This situation is more controversial, as the advantage of Athlon 64 3000+ over Sempron 3400+ is minimal. To all appearances, the point is in cache again, but with a slightly different accent: 128 KB (Sempron 3300+) are too insufficient, while the program makes no difference between 256 and 512. However, increasing L2 Cache to 1 MB (Athlon 64 3200+) again yields a positive effect.

Lightwave 8.2, rendering

Strange as it may seem, the situation is similar to that in Maya. Even though in SPECapc for Maya we tested interactive operations, here we deal with the final rendering of a complex scene. We can again see the three "performance steps": low (128 KB L2), middle (256 and 512 KB L2) and high (1 MB L2).

SPECapc for SolidWorks 2003

Detailed results

In SolidWorks all processors line up evenly. But the conclusion on Sempron is as sad as in case of 3ds max: even the Sempron 3400+ failed to outperform the Athlon 64 3000+. So, the table with technical characteristics of the processors will help you understand the reasons — but regular users trust the "magic of numbers" (3400 vs. 3000) more than technical characteristics...

Adobe Photoshop CS (8)

Detailed results

Considering the good performance of Intel Celeron D in Adobe Photoshop, we could assume that this program was no less critical to clock than to L2 Cache size. That's why the similar performance demonstrated by Sempron 3300+/3400+ and Athlon 64 3000+ is not surprising: perhaps, AMD processors do fine even with 128 KB L2 cache. However, 1 MB cache still allows Athlon 34 3200+ to outperform all other processors. That is we again witness some "L2 Cache size threshold": cache growth has little effect on performance up to a certain size; but when a threshold is reached, performance starts growing again.

Adobe Acrobat 6.0

We can establish a fact that Sempron model numbers are approved: performance grows together with Model Number.

All-purpose data compression (archiving)

Detailed results

Quite an unexpected result, as Sempron 3300+ managed to outperform Sempron 3100+ even in archiving (archivers' sensitivity to cache size is well known) due to a higher clock (the 3300+ model is faster by 200 MHz), even though its L2 cache is twice as small. But if we have a look at the detailed results, it becomes clear that one of the applications (RAR) actually expressed its scorn of Sempron 3300+ for its small cache size. But the results of the other archiver (7-Zip) counterbalanced this small defeat.

Multimedia lossy compression (MP3/MPEG2-4)

Detailed results

It's an excellent illustration to our hypothesis that performance growth, when 128 KB L2 grows to 256, does not mean that it will grow, when 256 KB L2 grows to 512. And vice versa — no performance growth in case of 256 —> 512 change does not mean that there will be no performance growth when 512 KB L2 is increased to 1024. On the whole, it's a classical case of "everything is clear, but still obscure". Unfortunately, there is nothing we can add to comfort you: it's practically impossible to predict behavior of a given program with a given L2 cache size without testing. Except for thorough analysis of the source code... but no one will grant access to it.

CPU RightMark 2004B

There is a strange dip in the Athlon 64 3000+, there are no reasonable explanations to it. In other respects the situation is quite normal for a CPU RM 2004B: nothing matters, except for clock and architecture.

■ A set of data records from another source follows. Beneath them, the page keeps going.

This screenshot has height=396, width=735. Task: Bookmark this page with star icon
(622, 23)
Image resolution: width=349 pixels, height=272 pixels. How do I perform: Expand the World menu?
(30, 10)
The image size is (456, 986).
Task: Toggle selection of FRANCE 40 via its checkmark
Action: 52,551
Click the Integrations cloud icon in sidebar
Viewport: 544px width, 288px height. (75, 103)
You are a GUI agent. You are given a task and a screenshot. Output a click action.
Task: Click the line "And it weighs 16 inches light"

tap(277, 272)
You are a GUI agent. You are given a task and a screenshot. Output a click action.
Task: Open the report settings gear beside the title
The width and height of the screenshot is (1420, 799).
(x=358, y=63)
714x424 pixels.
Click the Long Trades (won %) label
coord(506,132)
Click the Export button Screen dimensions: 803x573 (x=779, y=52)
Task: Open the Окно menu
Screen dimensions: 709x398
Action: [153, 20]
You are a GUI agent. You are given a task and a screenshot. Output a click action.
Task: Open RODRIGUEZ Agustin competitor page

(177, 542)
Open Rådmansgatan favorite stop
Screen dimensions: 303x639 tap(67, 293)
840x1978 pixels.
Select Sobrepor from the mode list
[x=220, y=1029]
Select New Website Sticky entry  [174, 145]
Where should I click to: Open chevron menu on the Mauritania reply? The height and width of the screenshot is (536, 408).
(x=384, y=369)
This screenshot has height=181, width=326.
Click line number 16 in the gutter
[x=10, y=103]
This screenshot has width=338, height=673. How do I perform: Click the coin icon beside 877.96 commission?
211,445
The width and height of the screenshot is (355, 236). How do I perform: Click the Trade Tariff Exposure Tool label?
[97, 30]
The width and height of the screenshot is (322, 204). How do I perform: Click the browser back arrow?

3D games and graphics visualization
in professional packages

Total score in games

Detailed results

On the whole, there is a tendency towards justified model numbers, that is all Sempron models operate according to their Model Number: the higher, the better.

SPEC viewperf

Detailed results

Perhaps, it's the only case when the mythic "improved memory controller" in new Sempron processors has [presumably] shown its worth (Sempron 3400+ outperformed Athlon 64 3000+). It illustrates well the worth of hunting after new revisions...


Our conclusion will be brief, as the test results are neither new nor offering global discoveries or exposures.

  1. You must not trust the magic of numbers when you choose between Sempron and Athlon 64. Model Numbers of these processors provide an idea of their performance rating within their own series. But comparing Model Numbers of processors with different names and trying to draw conclusions from this comparison makes absolutely no sense. On the other hand, comparing technical characteristics of a CPU (in this case clocks and L2 Cache sizes) sometimes dots one's “i's” and crosses one's “t's”.
  2. But still there are more cases when AMD model numbers are true, that is they give a real idea of the performance relations between them (within the same product line!) than the cases when they are wrong. So even though this approach is controversial, we can draw a conclusion that, in general, the policy to use Model Numbers to rate processors justifies itself and really informs customers rather than misleads them.
  3. I repeat: if we make another step from comparing Model Numbers and compare technical characteristics of Socket 754 CPUs from AMD (at least two simplest ones — clock and L2 Cache size), predicting performance is not that difficult. Especially after a preliminary analysis of test results, such as above.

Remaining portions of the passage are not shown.